The Department of Veterans Affairs, which serves a population of over 15 million veterans, takes a flexible approach to automated software testing.

VA operates a multitude of applications in multiple lifecycle stages. From cutting edge to legacy, its systems and apps often have hundreds of public-facing web pages. A quality assurance operations team manages testing of these applications, using a homegrown tool that has been enhanced over the last decade, said Todd Coppinger, IT supervisor for software testing and the QA ops team manager in VA’s Office of Information and Technology.

The QA ops team uses what Coppinger described as a mix of basic and complex tools for automated testing. The team aims standardize the automation testing process across the department’s different product lines, he said.

“We have approximately 600 applications in VA, and each product line uses their own different automated tools that suits their needs. It’s not one tool fits everybody’s needs because we have older legacy systems, new systems, mobile devices. … We use a homegrown tool that offers a wide gamut of modules that adapts to a wide range of testing requirements and platforms,” Coppinger said on Federal Monthly Insights – Automated Software Testing.

◇ ◇ ◇ ◇ ◇

#### EXERCISES
**1)** In the passage on VA software testing, about how many applications does Coppinger say VA has?
**2)** In the passage on VA software testing, Coppinger explains why one tool does not fit everyone's needs. List the kinds of systems he names in that explanation.

#### RECORDED DATA

◇ ◇ ◇ ◇ ◇

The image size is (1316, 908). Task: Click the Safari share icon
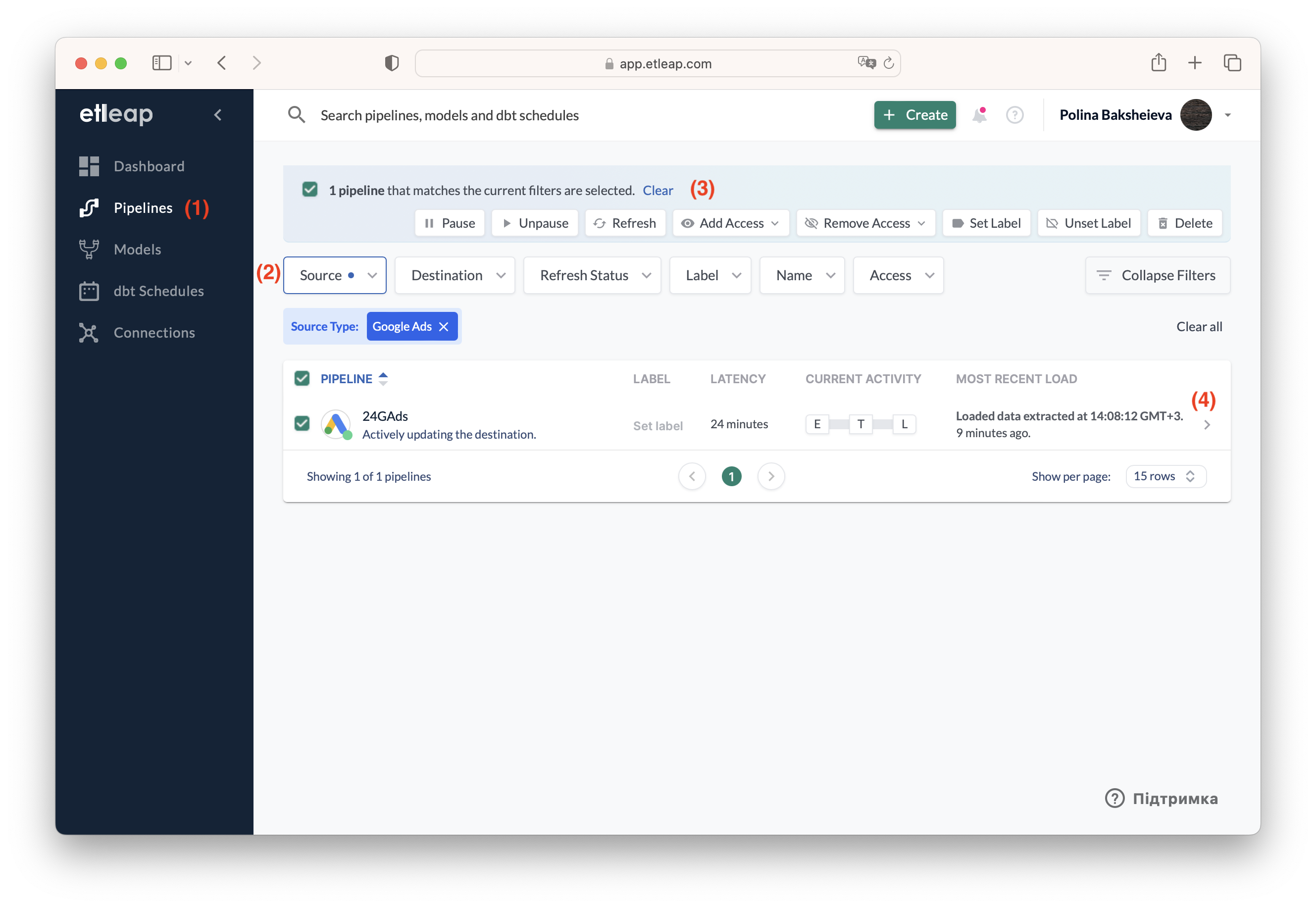point(1159,62)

◇ ◇ ◇ ◇ ◇

#### CORRECT ANSWERS
**1)** Approximately 600 applications.

**2)**
- Older legacy systems
- New systems
- Mobile devices